Omitting all pictures, copy word for word the lines from the line containing "The width and" through the final line of the entries.

********

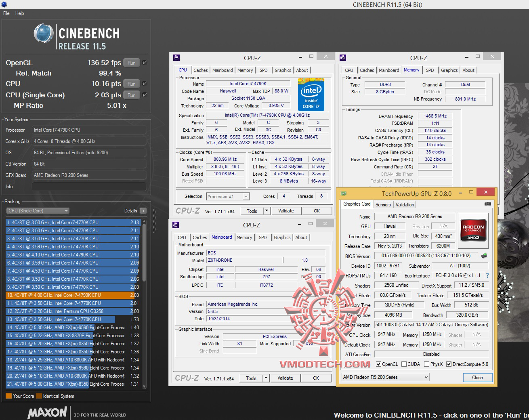Click the BIOS save icon in GPU-Z

tap(484, 256)
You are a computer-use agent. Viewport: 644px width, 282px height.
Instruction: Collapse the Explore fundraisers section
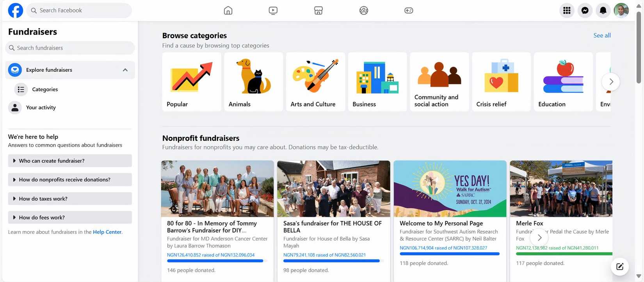coord(125,70)
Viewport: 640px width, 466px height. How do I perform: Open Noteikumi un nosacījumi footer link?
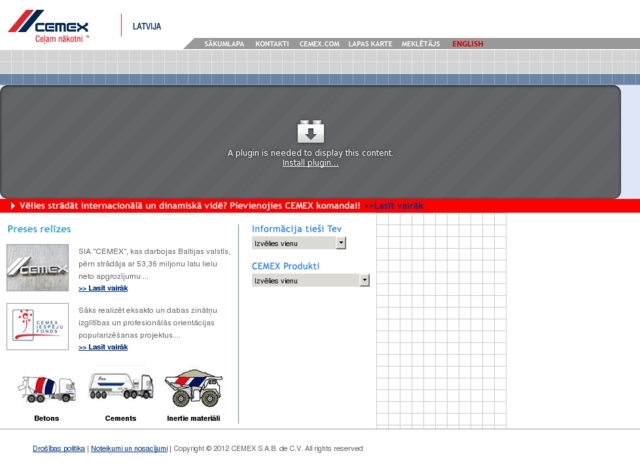click(129, 449)
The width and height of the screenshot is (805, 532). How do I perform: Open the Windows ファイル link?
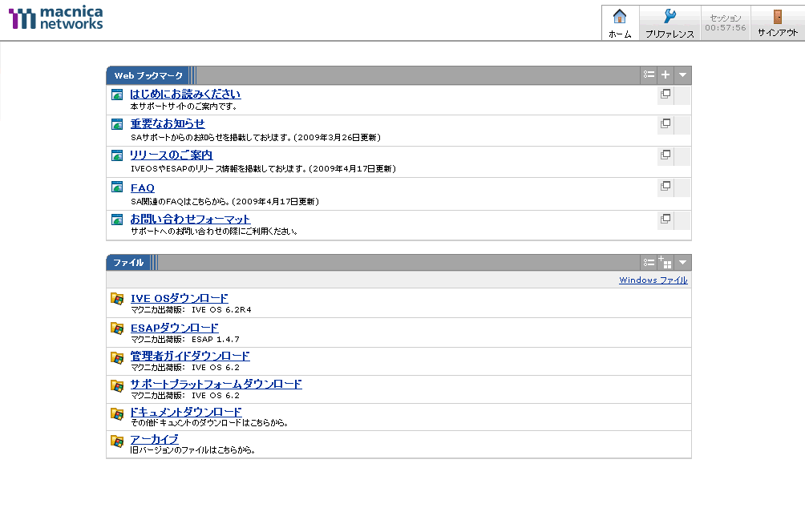click(653, 280)
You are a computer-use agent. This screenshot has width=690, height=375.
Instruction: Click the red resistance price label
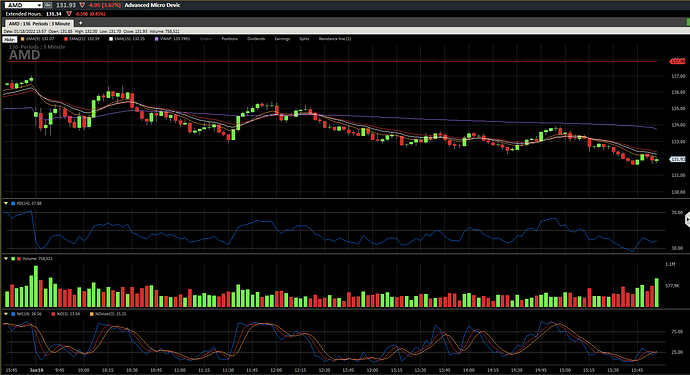point(678,62)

********

**THE COMPLETED TASK:**
The width and height of the screenshot is (805, 532). How do I perform: Open the Windows ファイル link?
click(653, 280)
You are a computer-use agent. This screenshot has width=690, height=375.
Instruction: Click the red resistance price label
point(678,62)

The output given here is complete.